Phase 2

Projects

The work of highlighting the insights from the distinct stakeholder groups (librarians, researchers, publishers, etc.) illuminated the systemic nature of addressing the metadata problems. Our work would not be accomplished by single stakeholder groups making incremental changes. Rather, the system itself of how we as an integrated community engage with, value and benefit from metadata would need to be improved to realize lasting improvement.

Recognizing this needs, the Metadata 20/20 effort shifted to project-based work that included members of each of the stakeholder groups to address systemic challenges. The resulting six projects coalesced round a specific purpose statement to identify, research, and make recommendations to address the systemic challenge.

Each of these groups met over the course of a year to discuss and collaborate to further their purposes. The work of these projects led to the several output that are described in the next phase.

The project purpose statements

1. Researcher Communications

Exploring ways to align efforts between communities that aim to increase the impact and consistency of communication with researchers about metadata.

2. Metadata Recommendations and Element Mappings

To converge communities and publishers towards a shared set of recommended metadata concepts with related mappings between those recommended concepts and elements in important dialects.

3. Defining the Terms We Use About Metadata

In order to communicate effectively about anything, a common language must be acknowledged, tacitly or purposefully. In the metadata space, there is not agreement on what words like ‘property’, ‘term’, ‘concept’, ‘schema’, or ‘title’ refer to. This project will develop a glossary of words associated with metadata, both for core concepts and disciplinary areas.

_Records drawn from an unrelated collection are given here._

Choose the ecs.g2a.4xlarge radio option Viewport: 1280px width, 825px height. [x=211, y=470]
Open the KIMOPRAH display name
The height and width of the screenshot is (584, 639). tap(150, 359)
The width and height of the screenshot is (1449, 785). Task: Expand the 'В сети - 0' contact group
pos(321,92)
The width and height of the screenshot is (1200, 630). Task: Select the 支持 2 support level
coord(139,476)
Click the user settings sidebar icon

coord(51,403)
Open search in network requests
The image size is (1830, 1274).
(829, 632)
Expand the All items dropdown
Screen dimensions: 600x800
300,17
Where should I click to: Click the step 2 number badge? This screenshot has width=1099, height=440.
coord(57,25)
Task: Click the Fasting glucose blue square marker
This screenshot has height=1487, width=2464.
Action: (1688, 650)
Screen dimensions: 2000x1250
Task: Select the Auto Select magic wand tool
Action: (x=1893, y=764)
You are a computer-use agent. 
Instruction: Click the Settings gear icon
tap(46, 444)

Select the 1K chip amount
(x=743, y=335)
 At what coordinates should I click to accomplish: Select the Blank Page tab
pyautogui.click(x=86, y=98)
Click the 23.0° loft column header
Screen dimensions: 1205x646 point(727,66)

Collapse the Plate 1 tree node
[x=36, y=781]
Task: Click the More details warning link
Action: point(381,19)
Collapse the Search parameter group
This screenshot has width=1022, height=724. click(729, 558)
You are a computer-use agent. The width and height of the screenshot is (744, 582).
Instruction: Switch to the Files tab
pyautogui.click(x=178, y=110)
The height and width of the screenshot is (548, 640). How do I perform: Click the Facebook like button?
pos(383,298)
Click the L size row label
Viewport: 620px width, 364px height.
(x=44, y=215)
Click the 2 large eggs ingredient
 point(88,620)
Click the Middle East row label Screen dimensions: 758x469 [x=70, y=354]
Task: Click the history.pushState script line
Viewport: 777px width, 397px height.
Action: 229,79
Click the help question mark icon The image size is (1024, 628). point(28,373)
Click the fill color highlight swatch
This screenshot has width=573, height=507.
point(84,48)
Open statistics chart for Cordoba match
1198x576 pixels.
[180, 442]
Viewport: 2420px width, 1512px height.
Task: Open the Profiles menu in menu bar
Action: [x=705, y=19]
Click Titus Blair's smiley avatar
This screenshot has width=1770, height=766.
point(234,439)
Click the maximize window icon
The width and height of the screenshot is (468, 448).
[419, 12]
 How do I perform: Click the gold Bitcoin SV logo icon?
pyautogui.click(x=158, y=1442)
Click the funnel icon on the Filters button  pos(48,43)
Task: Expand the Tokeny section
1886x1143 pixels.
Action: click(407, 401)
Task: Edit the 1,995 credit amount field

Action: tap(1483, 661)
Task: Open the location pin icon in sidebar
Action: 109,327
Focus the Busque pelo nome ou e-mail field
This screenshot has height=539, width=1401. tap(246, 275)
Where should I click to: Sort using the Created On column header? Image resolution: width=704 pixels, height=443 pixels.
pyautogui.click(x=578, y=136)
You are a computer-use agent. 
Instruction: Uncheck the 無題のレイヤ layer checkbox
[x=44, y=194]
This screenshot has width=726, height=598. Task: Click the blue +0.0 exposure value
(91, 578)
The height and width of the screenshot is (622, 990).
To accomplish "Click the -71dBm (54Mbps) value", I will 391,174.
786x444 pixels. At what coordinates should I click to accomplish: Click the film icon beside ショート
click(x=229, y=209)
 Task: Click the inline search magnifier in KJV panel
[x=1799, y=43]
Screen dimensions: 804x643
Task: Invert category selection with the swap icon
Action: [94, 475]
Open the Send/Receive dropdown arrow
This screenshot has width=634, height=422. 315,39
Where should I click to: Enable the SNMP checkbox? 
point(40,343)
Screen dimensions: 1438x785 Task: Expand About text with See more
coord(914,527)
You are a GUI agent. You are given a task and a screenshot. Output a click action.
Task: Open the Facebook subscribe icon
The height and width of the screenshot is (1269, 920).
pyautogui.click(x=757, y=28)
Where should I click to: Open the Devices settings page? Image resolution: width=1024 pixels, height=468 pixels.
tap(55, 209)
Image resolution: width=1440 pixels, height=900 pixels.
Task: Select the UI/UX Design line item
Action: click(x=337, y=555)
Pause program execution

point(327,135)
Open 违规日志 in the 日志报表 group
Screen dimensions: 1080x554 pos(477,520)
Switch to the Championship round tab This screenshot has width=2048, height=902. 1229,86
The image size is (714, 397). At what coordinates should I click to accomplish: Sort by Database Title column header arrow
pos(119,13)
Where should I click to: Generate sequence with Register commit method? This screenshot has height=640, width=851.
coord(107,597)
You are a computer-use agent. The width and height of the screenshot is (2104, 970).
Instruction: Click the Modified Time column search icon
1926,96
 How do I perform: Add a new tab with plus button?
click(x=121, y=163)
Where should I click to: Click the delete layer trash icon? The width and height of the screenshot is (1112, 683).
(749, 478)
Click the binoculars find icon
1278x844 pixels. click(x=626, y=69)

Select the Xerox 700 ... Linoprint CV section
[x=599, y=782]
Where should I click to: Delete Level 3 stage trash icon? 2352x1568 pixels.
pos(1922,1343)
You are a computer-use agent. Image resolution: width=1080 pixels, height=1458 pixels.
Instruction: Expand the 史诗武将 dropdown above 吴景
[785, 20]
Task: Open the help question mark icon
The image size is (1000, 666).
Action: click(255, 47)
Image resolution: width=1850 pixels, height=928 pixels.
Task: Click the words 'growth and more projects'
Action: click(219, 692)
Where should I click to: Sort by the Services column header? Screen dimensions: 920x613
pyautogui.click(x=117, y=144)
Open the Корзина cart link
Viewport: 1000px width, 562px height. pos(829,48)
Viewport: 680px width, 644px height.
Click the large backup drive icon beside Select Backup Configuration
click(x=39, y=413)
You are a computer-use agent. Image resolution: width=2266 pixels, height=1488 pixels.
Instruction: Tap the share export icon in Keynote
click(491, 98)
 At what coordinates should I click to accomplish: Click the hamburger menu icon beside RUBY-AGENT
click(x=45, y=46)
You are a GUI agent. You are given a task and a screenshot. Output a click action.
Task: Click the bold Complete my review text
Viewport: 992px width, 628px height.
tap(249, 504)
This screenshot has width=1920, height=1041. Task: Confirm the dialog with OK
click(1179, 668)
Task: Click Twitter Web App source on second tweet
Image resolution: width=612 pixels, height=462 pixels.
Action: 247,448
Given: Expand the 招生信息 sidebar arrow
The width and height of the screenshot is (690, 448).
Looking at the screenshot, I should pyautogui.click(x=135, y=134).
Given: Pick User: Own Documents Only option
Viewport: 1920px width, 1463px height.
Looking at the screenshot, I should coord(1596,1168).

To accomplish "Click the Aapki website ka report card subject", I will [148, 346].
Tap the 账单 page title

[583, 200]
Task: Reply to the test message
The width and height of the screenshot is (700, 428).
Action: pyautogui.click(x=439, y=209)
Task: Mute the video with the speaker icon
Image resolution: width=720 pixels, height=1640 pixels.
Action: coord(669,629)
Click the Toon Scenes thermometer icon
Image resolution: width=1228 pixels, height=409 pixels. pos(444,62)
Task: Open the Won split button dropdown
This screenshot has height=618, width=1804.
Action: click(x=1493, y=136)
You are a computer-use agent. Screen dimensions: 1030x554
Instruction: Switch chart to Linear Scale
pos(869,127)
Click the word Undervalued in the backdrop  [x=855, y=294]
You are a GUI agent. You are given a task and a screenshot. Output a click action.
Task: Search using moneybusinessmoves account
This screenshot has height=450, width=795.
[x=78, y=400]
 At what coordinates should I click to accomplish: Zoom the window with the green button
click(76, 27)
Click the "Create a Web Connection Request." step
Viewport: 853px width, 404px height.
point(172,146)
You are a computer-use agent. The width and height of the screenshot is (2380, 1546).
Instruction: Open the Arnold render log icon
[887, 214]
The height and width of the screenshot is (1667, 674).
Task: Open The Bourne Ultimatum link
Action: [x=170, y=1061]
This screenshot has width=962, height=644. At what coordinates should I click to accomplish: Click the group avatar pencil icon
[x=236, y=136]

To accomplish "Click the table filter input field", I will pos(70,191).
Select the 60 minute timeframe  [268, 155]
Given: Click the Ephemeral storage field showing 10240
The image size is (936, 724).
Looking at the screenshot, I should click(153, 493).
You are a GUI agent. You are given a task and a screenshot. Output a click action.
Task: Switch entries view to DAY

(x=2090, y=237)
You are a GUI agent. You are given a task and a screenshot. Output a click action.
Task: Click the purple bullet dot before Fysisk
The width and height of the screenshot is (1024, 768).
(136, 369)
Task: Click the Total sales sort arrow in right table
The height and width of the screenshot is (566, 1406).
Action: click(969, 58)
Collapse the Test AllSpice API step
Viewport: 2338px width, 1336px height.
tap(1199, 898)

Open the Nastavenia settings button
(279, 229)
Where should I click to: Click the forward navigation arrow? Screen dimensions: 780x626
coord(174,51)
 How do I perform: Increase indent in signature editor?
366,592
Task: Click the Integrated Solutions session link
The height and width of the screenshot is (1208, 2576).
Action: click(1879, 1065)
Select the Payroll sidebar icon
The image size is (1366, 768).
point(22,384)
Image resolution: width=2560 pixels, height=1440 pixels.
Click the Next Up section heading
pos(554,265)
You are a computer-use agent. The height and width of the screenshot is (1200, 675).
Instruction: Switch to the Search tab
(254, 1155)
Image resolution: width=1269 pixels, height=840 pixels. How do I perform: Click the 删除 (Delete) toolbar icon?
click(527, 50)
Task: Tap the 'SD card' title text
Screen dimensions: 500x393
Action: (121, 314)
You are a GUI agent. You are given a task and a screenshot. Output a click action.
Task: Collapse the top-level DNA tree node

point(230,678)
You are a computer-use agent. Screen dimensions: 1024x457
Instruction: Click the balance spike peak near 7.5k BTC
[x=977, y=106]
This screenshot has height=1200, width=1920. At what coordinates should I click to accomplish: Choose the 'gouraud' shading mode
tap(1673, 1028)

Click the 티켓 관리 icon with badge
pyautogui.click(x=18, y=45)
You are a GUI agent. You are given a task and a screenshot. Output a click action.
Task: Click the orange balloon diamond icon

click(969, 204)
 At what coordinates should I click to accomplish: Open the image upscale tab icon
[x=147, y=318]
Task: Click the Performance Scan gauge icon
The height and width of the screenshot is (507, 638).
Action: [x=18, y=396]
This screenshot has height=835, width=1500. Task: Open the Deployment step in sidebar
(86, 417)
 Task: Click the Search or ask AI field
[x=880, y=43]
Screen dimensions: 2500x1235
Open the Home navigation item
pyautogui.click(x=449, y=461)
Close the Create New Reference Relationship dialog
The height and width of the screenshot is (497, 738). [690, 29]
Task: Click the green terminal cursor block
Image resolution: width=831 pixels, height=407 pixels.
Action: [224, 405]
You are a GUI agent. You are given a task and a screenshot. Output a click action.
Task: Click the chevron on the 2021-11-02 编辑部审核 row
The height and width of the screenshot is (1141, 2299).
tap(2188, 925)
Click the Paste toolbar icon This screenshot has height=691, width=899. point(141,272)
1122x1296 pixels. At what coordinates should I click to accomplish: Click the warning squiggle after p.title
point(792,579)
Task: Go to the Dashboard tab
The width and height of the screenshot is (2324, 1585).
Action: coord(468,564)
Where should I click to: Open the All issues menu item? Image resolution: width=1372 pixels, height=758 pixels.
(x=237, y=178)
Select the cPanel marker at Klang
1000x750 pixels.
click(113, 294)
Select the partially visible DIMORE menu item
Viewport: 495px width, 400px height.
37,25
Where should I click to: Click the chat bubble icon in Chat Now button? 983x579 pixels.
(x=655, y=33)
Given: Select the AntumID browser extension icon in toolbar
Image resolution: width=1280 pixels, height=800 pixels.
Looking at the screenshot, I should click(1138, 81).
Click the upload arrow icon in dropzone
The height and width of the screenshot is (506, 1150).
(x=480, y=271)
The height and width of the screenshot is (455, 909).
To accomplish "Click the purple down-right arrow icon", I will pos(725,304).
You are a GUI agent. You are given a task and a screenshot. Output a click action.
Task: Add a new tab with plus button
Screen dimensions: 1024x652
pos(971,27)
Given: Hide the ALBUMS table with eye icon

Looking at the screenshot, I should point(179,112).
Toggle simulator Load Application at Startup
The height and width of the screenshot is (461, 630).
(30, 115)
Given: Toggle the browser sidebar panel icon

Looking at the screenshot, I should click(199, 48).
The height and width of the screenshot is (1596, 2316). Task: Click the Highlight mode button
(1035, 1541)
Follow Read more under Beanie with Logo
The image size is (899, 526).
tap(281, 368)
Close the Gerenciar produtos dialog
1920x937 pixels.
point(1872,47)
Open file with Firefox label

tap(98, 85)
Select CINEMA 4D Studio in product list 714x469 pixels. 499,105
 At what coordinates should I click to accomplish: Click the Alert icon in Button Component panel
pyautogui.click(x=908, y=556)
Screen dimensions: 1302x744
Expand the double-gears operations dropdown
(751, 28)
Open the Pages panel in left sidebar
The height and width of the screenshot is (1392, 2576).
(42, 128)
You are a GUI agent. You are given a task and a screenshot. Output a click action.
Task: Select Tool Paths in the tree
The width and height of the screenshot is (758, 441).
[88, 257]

4. Incentives for Improving Metadata Quality

To highlight downstream applications and value of metadata for all parts of the community, telling real stories as evidence of how better metadata will meet their goals.

5. Shared Best Practice and Principles

To build a set of high level best practices for using metadata across the scholarly communication cycle, in order to facilitate interoperability and easier exchange of information and data across the stakeholders in the process.

6. Metadata Evaluation and Guidance

To identify and compare existing metadata evaluation tools and mechanisms for connecting the results of those evaluations to clear, cross-community guidance.